Clever Training

Duathlon Training Tips That Get Results

Duathlon Training Tips That Get Results
Clever Training Staff

So you’ve decided to go for the run-bike-run. Our running hats off to you. Racing in a duathlon is one of the most challenging endeavors an athlete can take on. The good news? You get to bypass the swimming leg that most triathletes quite frankly dread, with the added benefit of beginning your race with a run, when you’re most pumped and ready to fly. But you’ll need that same amount energy later for the possibly lengthier run that ends the race. So how do you get to there? We’re going to share the best duathlon tips for beginners that will yield the kind of results you’re hoping for.

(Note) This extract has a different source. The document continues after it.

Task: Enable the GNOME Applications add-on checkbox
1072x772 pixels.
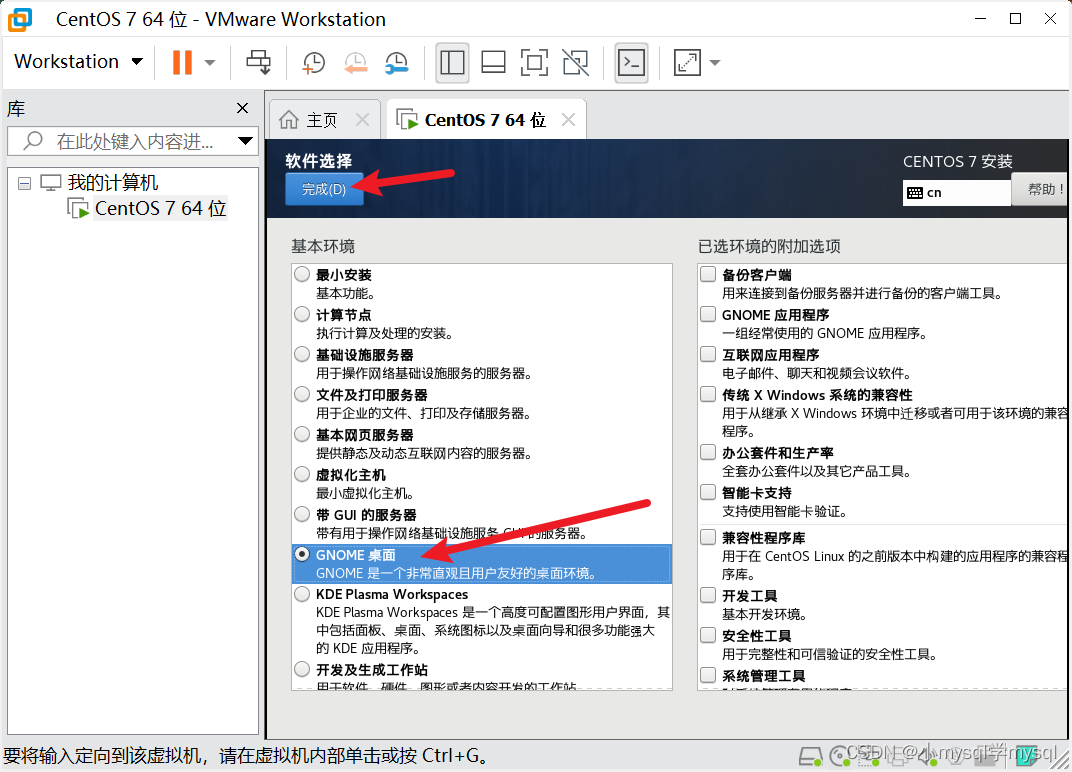Action: click(707, 313)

From now until race day, here’s a glance at the most critical training elements at your level:

  • Establishing a solid foundation split between both disciplines (bike & run)
  • Preventing injury
  • Building endurance
  • Tracking your stats
  • Training dually in both disciplines on the same day

Triathlon Tips To Get You Started

Whether you’re training for your first or eleventh duathlon, you’ll want to focus on increasing your endurance and performance within both running and biking by focusing on them as two separate entities for a while. Yep, that means you’re not going to jog 5k and bike 10k all in the same day. Not yet, at least. For the first 8-12 weeks, you’ll work within each discipline on separate training days before attempting to combine the two, with the goal of eventually riding and running on the same days. Remember: the very idea of training means to work toward something and gain knowledge, skill and momentum along the way. Then when you’re approximately 8-12 weeks from the race, you can begin to choreograph the two together once or twice a week. For this very reason, we’ve split our running and biking tips to help you view them as separate training regimines for the time being.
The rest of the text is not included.